The task
Leave out all pictures. Extract exactly the lines from the one containing "Given: Click the Customer cell with letter J" through the end of the data.
BEGIN Provided data
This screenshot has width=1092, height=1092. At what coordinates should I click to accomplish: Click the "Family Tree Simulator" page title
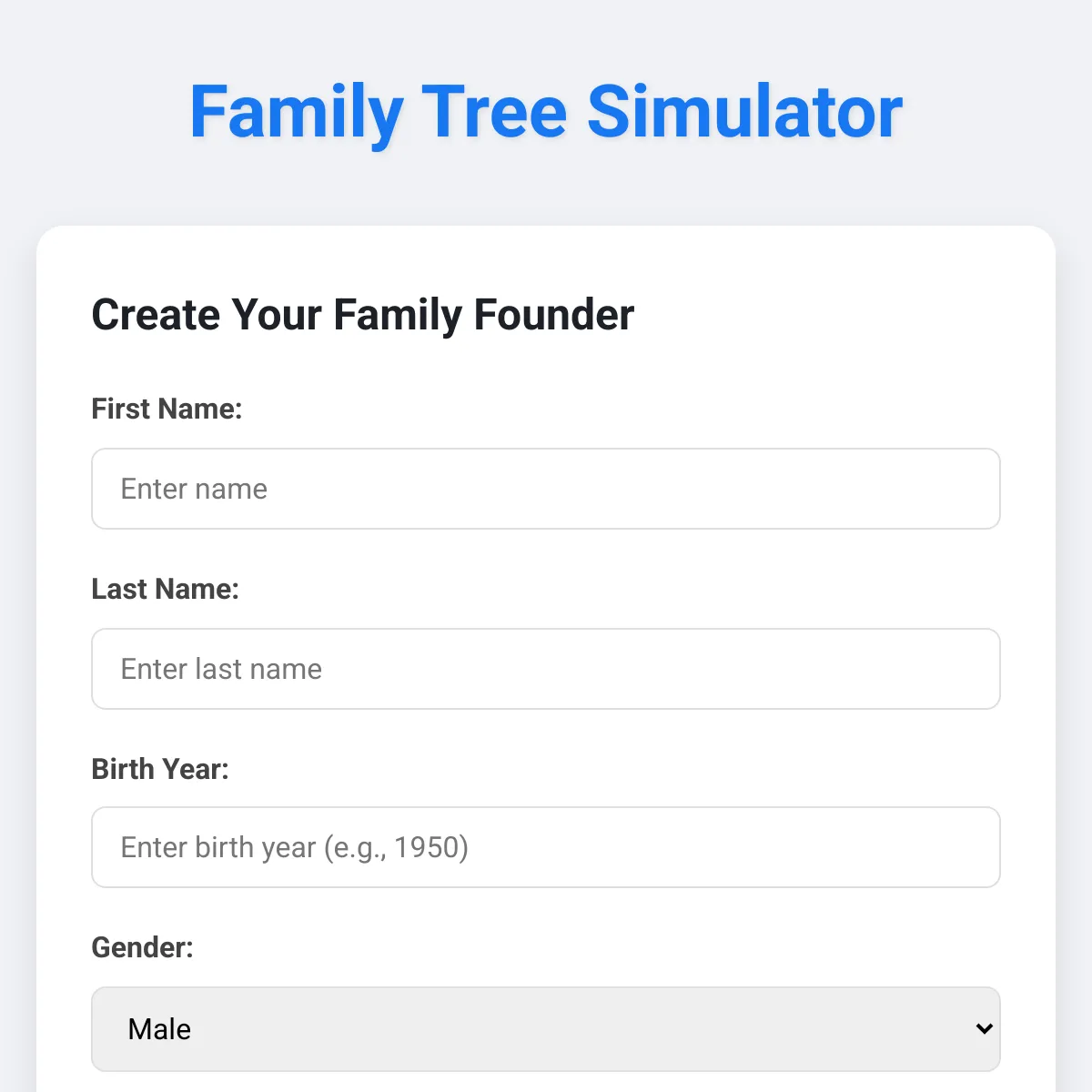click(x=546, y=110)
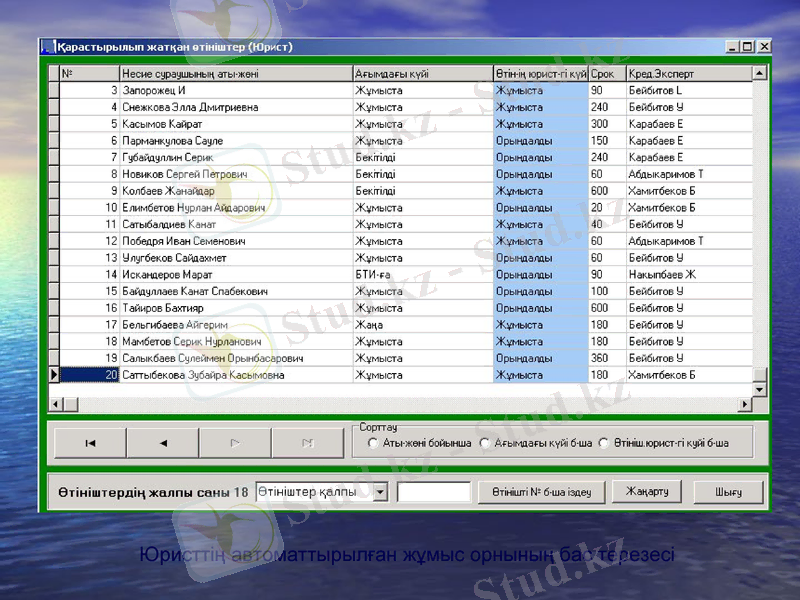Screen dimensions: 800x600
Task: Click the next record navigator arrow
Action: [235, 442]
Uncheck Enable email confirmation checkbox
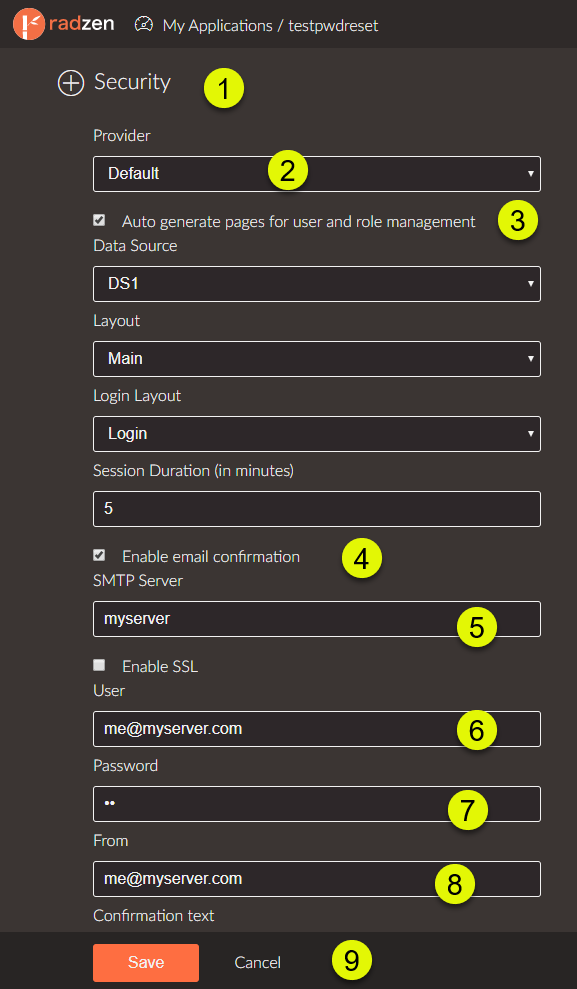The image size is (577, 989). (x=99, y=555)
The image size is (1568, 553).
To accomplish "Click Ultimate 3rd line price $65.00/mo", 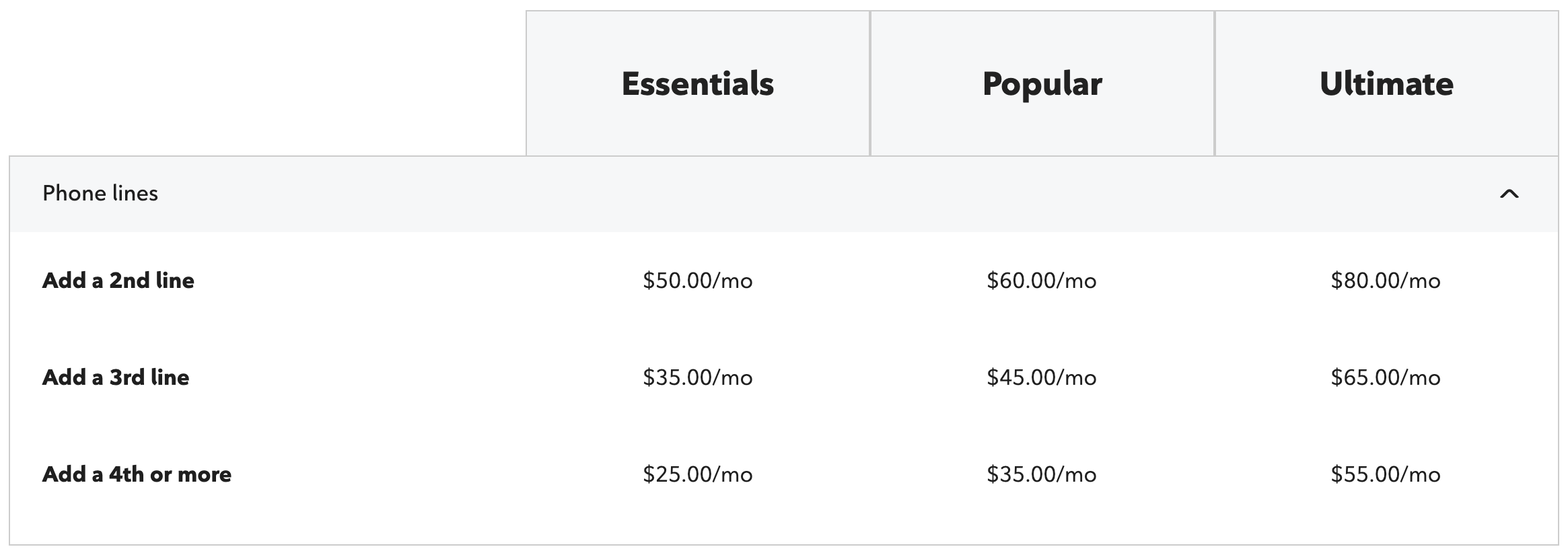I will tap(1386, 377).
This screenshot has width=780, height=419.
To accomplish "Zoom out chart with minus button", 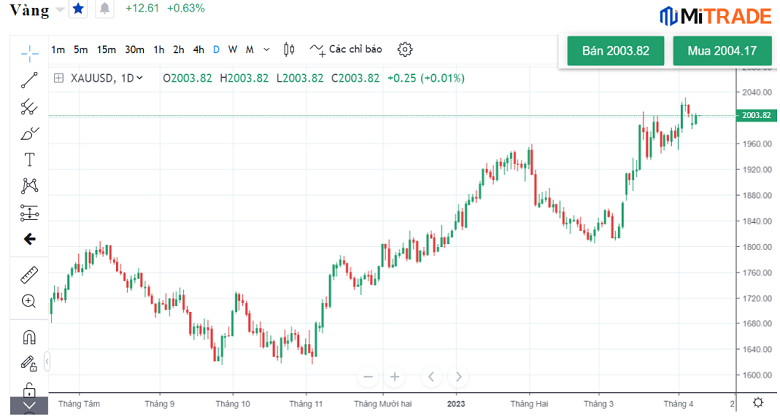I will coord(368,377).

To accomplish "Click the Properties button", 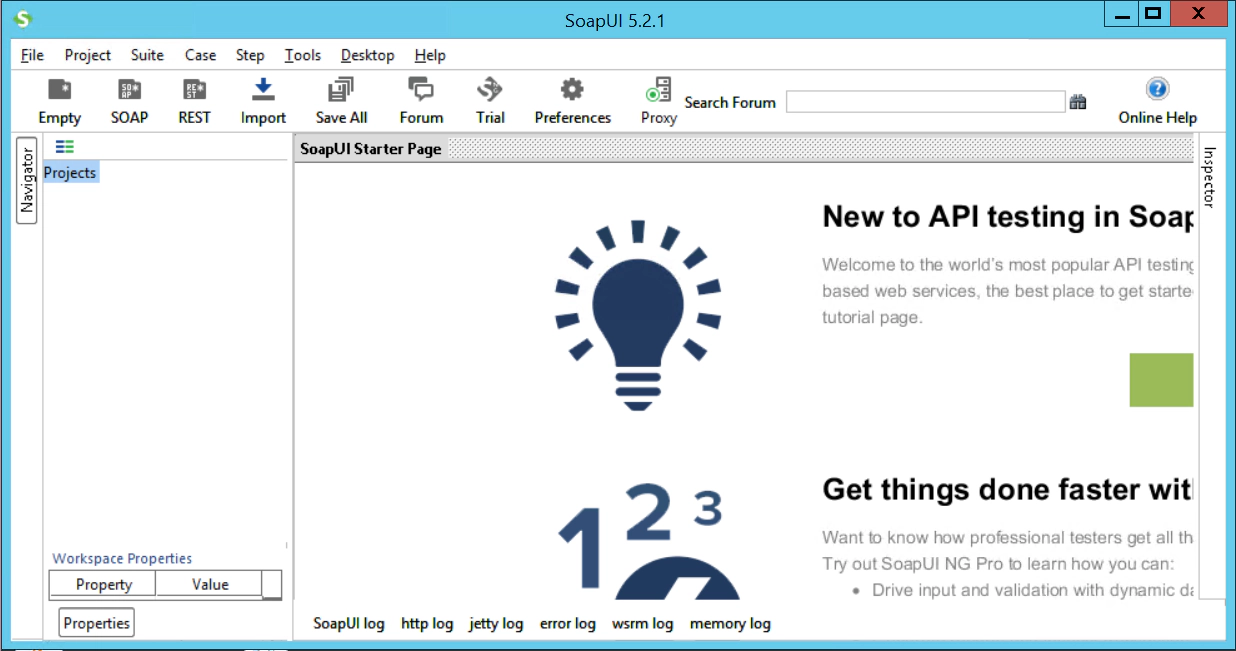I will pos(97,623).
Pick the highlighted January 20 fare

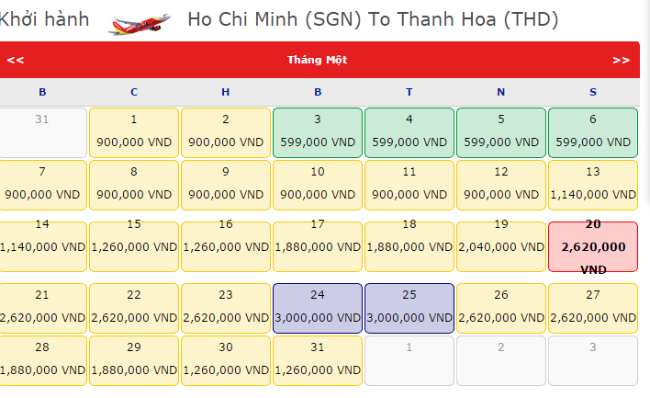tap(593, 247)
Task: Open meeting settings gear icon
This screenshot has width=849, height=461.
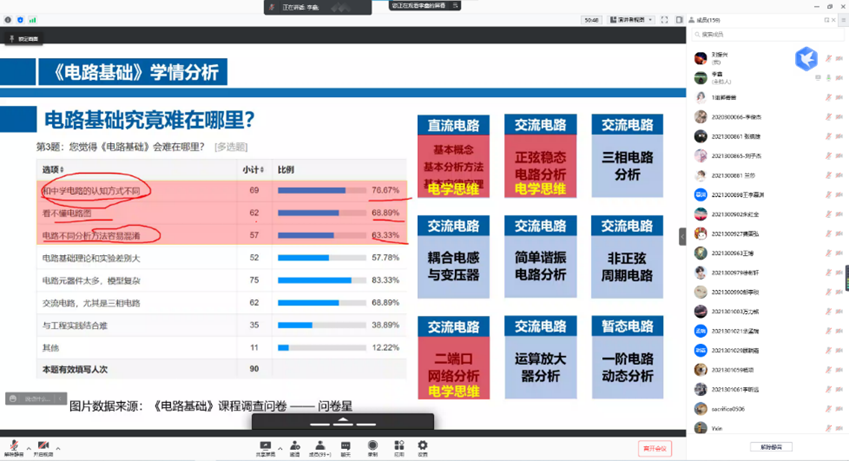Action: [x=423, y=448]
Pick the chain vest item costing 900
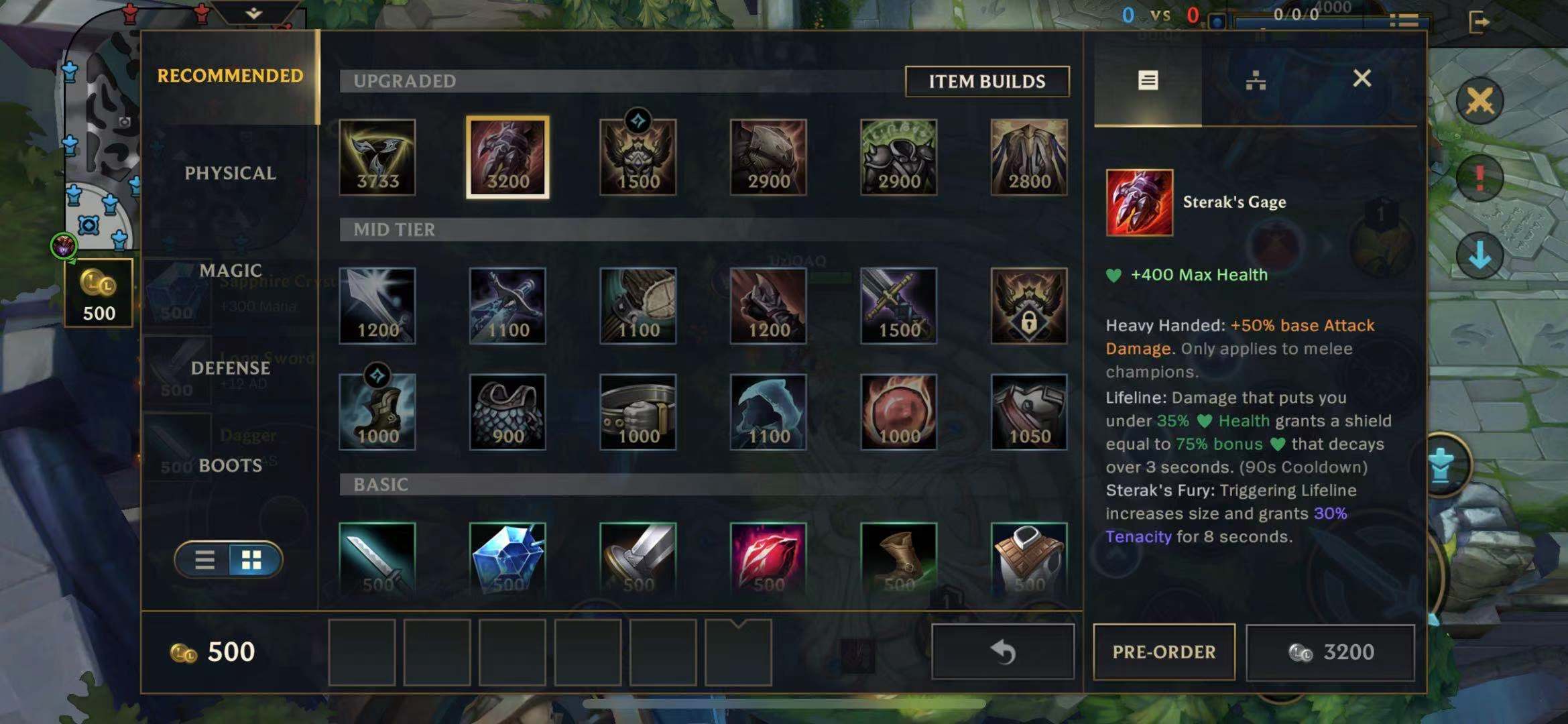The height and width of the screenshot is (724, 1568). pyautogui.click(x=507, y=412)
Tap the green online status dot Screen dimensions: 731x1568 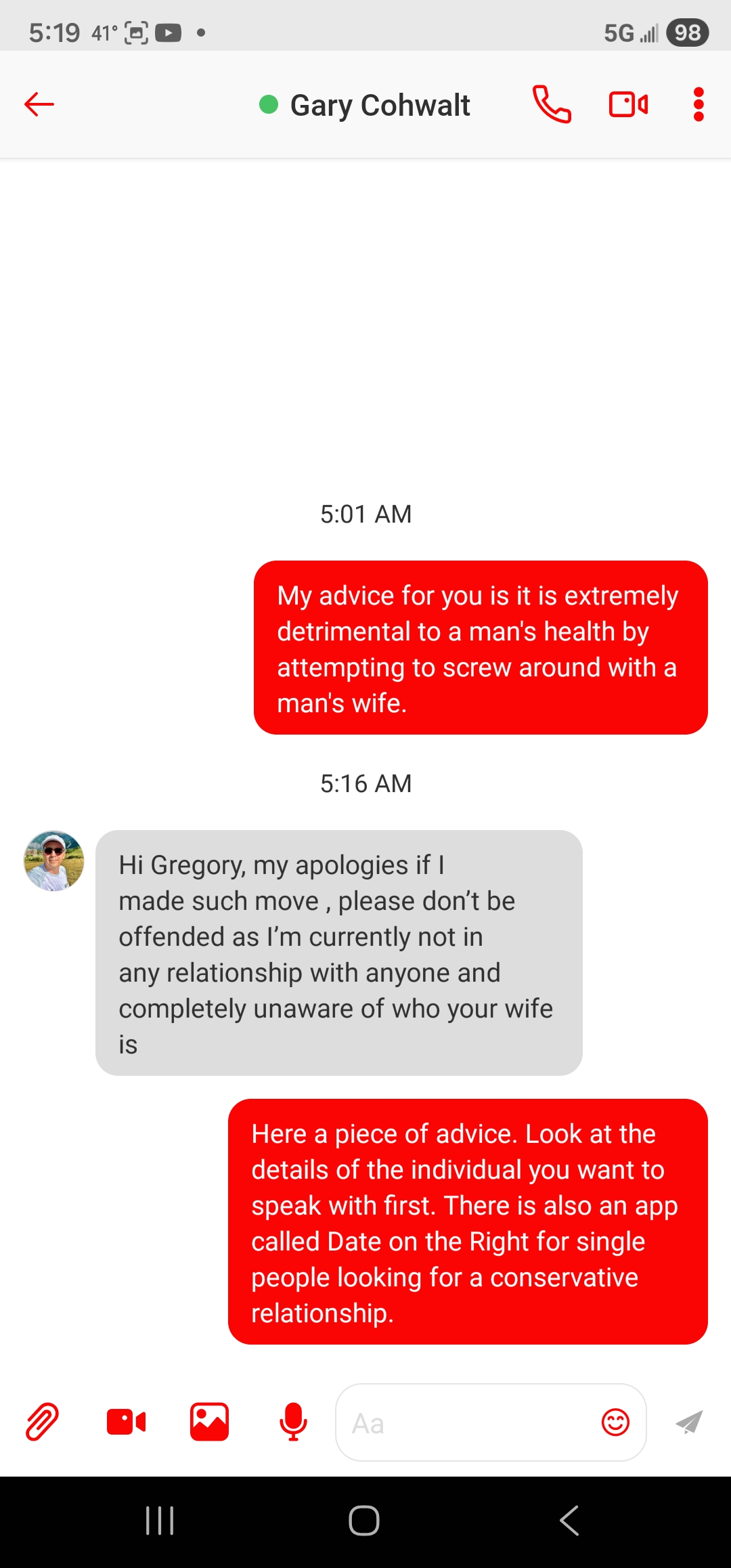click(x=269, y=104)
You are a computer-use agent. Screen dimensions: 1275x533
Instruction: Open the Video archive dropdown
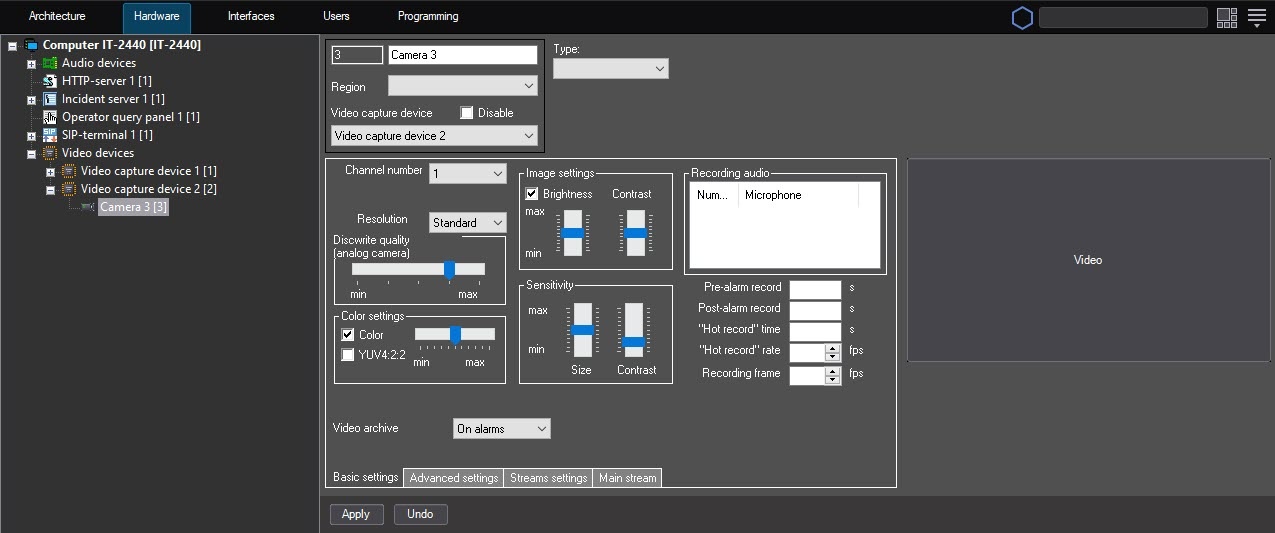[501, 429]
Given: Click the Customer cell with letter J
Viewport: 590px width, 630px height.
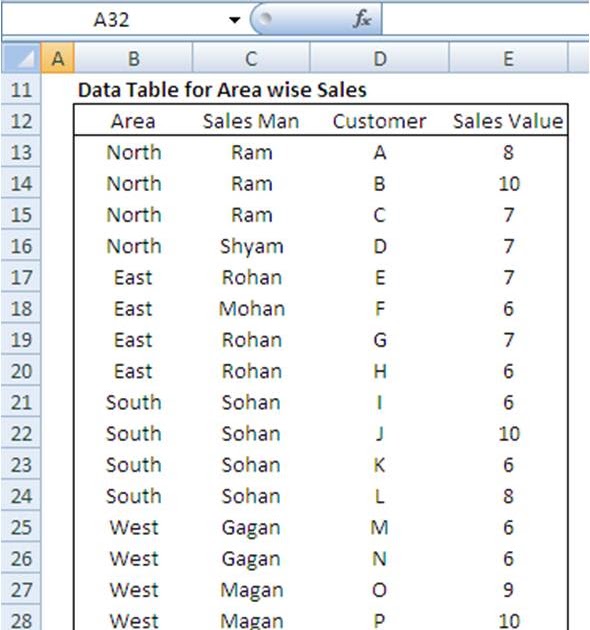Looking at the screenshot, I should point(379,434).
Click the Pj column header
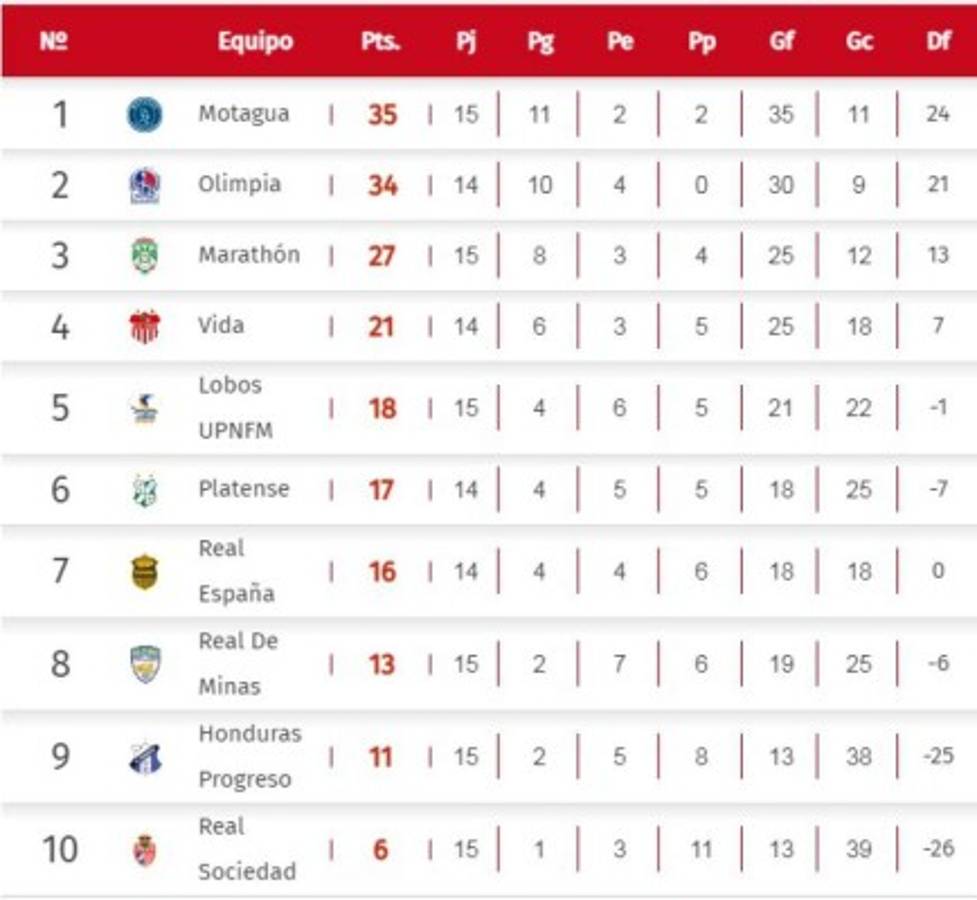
END Provided data
Output below
Given: Click the Customer cell with letter J
Viewport: 590px width, 630px height.
Looking at the screenshot, I should point(379,434).
Click the Pj column header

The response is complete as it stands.